CUARTO .- Teniendo en cuenta la desestimación del recurso, las costas del presente recurso se declaran de oficio.
Vistos los preceptos legales citados, concordantes y demás de general, obligada y pertinente aplicación.
Fallo
LA SALA ACUERDA: DESESTIMAR el recurso de apelación interpuesto por el Procurador de los Tribunales D. Santiago Barber Cardona, en nombre y representación de D. Alexis , contra la Sentencia núm.390/18 , dictada el día 19 de diciembre de 2018, por el Juzgado de lo Penal nº 1 de Palma, en el Procedimiento Abreviado nº 83/18, la cual SE COMFIRMA íntegramente.
Se declaran de oficio las costas de esta alzada.

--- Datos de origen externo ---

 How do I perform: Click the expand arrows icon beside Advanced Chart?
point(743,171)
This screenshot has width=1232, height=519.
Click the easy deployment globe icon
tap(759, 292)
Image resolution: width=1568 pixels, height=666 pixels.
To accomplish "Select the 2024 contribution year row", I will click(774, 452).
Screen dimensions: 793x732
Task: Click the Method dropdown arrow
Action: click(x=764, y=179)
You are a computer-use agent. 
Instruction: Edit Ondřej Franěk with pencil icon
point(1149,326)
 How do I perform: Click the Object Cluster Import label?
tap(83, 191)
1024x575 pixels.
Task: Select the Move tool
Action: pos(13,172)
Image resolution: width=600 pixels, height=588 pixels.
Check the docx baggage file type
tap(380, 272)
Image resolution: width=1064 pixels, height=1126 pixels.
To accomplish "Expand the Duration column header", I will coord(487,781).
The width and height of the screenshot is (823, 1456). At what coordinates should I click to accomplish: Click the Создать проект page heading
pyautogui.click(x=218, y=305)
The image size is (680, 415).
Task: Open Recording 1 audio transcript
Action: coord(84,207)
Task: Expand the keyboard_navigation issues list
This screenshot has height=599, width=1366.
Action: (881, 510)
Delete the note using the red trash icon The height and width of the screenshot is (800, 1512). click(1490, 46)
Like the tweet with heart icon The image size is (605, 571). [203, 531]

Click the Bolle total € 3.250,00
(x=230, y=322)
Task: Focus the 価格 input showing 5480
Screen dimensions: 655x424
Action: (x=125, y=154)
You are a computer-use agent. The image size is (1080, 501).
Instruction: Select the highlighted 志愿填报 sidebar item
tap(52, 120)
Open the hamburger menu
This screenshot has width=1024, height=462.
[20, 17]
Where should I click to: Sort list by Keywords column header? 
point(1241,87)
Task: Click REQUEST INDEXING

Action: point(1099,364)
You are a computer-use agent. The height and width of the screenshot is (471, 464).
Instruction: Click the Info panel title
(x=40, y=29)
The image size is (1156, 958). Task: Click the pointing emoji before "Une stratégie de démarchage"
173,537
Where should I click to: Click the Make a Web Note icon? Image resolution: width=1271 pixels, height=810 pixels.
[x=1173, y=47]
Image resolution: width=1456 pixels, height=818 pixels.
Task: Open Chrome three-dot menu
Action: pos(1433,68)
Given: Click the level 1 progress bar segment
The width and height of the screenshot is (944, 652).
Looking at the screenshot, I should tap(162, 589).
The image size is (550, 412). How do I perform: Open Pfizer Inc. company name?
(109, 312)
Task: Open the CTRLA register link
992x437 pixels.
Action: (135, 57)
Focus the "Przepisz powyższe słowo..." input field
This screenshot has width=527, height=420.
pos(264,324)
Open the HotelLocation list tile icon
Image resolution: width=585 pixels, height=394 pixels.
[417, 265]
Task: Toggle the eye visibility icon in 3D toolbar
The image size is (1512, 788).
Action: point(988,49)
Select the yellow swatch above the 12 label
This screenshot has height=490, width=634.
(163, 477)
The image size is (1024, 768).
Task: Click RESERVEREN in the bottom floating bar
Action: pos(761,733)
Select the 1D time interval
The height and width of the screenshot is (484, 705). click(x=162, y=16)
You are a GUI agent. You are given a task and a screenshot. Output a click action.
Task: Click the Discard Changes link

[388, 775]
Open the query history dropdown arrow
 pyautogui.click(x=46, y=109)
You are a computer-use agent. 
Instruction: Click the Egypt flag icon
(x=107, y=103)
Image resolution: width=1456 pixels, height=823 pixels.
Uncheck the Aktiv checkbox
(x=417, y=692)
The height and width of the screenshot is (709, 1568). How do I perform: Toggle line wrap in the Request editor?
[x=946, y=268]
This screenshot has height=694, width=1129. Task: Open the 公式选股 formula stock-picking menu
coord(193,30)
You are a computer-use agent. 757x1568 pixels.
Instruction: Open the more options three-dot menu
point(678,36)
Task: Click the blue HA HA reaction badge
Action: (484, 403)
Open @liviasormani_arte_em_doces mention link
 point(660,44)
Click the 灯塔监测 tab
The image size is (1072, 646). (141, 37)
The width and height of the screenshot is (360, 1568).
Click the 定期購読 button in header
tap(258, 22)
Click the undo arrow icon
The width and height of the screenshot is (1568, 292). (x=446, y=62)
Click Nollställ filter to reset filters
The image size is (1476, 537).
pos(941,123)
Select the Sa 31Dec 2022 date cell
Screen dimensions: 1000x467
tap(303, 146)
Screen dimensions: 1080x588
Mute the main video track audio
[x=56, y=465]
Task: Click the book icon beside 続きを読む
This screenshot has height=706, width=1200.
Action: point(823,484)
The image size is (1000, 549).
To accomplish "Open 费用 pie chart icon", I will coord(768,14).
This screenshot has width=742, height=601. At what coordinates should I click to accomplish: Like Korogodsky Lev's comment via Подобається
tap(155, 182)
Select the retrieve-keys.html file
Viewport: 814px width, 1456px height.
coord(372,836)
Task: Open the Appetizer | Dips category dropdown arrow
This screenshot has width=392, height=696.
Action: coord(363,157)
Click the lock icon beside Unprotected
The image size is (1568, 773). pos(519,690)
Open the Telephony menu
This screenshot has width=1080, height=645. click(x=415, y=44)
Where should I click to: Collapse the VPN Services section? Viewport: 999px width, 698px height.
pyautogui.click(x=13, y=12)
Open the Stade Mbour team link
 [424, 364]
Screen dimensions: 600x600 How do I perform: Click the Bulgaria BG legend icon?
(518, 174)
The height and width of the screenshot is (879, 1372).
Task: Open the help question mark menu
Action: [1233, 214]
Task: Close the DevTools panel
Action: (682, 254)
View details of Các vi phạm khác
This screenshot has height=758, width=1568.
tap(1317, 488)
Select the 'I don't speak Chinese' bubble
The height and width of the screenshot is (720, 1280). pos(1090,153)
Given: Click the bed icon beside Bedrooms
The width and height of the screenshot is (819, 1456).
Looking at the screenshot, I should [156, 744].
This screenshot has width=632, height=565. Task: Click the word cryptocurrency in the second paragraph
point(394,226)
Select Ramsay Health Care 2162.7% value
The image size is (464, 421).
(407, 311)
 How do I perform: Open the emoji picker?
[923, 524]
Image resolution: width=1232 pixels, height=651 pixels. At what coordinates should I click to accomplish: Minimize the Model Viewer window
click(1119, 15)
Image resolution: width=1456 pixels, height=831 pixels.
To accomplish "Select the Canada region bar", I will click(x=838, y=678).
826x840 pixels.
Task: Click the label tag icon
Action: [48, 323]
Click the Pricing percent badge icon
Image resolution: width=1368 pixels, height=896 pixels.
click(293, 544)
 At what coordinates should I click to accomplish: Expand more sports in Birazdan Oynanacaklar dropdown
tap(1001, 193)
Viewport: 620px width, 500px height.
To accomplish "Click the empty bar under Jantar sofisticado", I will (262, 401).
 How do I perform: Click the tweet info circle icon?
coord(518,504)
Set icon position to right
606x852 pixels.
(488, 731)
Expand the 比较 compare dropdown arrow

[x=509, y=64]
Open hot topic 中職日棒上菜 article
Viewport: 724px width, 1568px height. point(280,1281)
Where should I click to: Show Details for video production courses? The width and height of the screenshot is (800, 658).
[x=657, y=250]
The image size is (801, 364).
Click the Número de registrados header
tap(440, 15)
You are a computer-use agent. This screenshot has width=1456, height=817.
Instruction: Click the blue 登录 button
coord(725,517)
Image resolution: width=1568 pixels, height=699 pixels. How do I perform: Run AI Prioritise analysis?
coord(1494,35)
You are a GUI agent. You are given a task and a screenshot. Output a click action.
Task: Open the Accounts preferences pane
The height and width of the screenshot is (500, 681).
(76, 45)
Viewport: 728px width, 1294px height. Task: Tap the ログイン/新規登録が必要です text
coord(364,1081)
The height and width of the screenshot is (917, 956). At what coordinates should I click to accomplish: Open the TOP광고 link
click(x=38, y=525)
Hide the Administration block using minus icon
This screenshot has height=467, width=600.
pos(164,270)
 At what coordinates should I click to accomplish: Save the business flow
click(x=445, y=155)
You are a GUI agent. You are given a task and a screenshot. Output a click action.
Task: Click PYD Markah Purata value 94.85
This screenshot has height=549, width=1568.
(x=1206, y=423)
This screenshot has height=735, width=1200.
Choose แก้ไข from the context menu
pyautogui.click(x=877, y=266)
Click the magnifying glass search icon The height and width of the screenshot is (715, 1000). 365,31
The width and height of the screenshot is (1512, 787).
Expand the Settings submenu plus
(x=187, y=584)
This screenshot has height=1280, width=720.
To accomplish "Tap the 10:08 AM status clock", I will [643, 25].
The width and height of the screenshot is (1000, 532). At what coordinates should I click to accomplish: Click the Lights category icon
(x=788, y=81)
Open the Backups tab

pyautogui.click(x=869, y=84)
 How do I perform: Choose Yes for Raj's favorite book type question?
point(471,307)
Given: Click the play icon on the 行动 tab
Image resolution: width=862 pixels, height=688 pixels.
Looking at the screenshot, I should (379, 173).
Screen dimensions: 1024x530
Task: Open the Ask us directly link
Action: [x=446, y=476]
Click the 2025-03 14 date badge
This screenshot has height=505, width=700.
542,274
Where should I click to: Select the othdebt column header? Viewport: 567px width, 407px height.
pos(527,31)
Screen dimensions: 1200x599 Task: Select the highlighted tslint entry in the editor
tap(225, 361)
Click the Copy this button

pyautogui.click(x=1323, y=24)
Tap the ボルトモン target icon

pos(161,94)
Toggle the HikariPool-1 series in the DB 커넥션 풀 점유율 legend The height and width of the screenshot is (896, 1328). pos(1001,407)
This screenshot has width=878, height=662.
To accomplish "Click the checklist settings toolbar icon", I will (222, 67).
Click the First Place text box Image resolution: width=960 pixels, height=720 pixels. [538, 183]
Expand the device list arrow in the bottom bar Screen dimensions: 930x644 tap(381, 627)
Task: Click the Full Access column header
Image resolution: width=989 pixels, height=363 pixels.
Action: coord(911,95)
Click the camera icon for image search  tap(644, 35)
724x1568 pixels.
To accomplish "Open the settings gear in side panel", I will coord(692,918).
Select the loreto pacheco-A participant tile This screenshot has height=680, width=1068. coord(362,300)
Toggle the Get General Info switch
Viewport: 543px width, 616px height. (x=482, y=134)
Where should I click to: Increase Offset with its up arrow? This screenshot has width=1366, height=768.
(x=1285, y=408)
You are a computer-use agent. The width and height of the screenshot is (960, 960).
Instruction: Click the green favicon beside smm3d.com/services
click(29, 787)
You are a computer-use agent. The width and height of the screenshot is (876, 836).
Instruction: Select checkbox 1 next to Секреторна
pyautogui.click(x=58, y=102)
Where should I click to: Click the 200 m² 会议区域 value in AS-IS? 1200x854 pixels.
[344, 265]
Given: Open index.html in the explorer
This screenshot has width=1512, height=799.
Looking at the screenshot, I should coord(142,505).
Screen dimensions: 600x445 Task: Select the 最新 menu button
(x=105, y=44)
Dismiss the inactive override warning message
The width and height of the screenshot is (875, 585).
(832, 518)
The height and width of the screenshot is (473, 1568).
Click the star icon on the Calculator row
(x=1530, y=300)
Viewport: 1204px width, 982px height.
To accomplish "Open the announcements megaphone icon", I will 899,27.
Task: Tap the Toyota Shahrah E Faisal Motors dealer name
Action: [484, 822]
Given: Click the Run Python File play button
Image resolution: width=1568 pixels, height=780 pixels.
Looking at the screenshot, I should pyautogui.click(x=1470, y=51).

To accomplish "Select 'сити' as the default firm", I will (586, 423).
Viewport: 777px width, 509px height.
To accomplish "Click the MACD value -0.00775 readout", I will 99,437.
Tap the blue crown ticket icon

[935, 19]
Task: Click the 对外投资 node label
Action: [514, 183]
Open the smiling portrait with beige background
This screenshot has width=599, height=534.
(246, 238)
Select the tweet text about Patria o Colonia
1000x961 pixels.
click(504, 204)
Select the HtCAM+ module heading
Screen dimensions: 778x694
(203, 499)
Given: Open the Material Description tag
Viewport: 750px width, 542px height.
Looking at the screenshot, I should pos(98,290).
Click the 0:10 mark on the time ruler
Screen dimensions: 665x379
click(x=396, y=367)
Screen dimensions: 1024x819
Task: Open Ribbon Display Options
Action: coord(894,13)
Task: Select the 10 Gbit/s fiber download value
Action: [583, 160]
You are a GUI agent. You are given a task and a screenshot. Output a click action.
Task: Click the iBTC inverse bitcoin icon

Notifíquese la presente resolución a las partes, previniéndolas que la misma es susceptible de recurso de casación por infracción de ley, en su caso, ante el Tribunal Supremo en el plazo de cinco días desde su notificación.
Una vez firme, con certificación de esta resolución, remítanse las actuaciones originales al Juzgado de lo Penal expresado, a los efectos procedentes, e interesando acuse de recibo.
Así por esta nuestra sentencia, de la que se llevará testimonio al Rollo de apelación, definitivamente juzgando, lo pronunciamos y firmamos.
PUBLICACIÓN.- Jesús Carboneras Tornero, Letrado de la Administración de Justicia del Tribunal, hago constar que el Ilmo. Sr. Magistrado ponente ha leído y publicado la anterior Sentencia en la audiencia pública correspondiente al día de su fecha, de lo que doy fe y certifico.